Though it’s tough to grow in the French Quarter shadow of Café Du Monde, smaller establishments such as La Boucherie Coffee House and Croissant d’Or Patisserie keep coffee drinkers on their caffeinated toes. La Boucherie has a small courtyard that provides an intimate alternative to the hustle and bustle of the larger cafés.

Croissant d’Or has a cozy courtyard as well and a fine assortment of pastries for the parched and peckish passerby. Offerings at Croissant d’Or include croissants (the name gives away the surprise), soups, delicious tarts and berry treats.

Casual
For those of you with my budget and a single girl’s inclination to cook, the casual dining establishment isn’t only a place to gather socially and discuss the afternoon’s polo match, it’s an essential source of sustenance.

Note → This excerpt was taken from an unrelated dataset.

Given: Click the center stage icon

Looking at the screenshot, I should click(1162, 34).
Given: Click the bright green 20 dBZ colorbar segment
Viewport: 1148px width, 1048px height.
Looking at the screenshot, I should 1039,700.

Most people think of the Bulldog as a bar, not an eatery but this establishment serves some tasty eats and has a very nice outdoor patio, which makes it a fine choice for a casual bite. Of the two New Orleans locations, I prefer the Bulldog on Canal Street because the courtyard is lush and quite pretty when it’s lit up at night and the crowd is mostly comprised of young professionals in the evenings.
As for the food, casual is definitely the word; orders are placed at the kitchen window and there’s no table service. The simplicity of the process is delightful. The menu is more extensive than might be expected. While the Bulldog does make a mean bacon cheeseburger, they also offer dishes including Red Beans and Rice, Tsingtao Lettuce Wraps (some assembly required), Grilled Mahi Mahi sandwiches and waffle fries you could daydream about.

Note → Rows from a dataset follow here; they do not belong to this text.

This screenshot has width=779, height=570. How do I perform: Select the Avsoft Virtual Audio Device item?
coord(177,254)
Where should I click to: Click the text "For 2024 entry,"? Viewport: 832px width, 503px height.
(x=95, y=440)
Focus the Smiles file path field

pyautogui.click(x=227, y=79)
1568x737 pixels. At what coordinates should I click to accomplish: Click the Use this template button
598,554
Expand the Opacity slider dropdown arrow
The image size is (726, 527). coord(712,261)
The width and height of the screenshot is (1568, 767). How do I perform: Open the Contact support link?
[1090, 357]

Café Rani is another casual courtyard gem that, in spite of its prime Magazine Street location, features a very peaceful street-side patio. The trees and plants dotting the outdoor dining area create the perfect mini-oasis for a weary shopper.

Café Rani is best known for their amazing salads, which are made with fresh, crisp vegetables and served in hilariously large portions. The burgers here are pretty tasty too, as are the hearty baked potatoes they’re paired with. (Mmmm … toppings …)
Though the menu features less fixin’s, Café Degas is a fantastic choice for open-air dining. This French restaurant features charming décor and a delectable (and affordable!) selection of dishes.

Lunch at Café Degas is, simply said, an enjoyable experience. I could be biased because the weather was perfect the day I went and my party was seated comfortably toward the sunny side of the patio.

Weather aside, the meal was delicious. The escargots came with decadent garlic toast, and the L’Onglet de Bouef presented tender slices of hanger steak served with seasoned pomme frites. The whole experience was so enjoyable that I insist you too skip out of work for a leisurely Friday lunch. (You can tell your boss I said it’s OK.)

Upscale Casual
If Dante’s Kitchen only served its buttery molasses cornbread, the restaurant would still be packed every night. That may sound overzealous but I assure you, it’s just that good.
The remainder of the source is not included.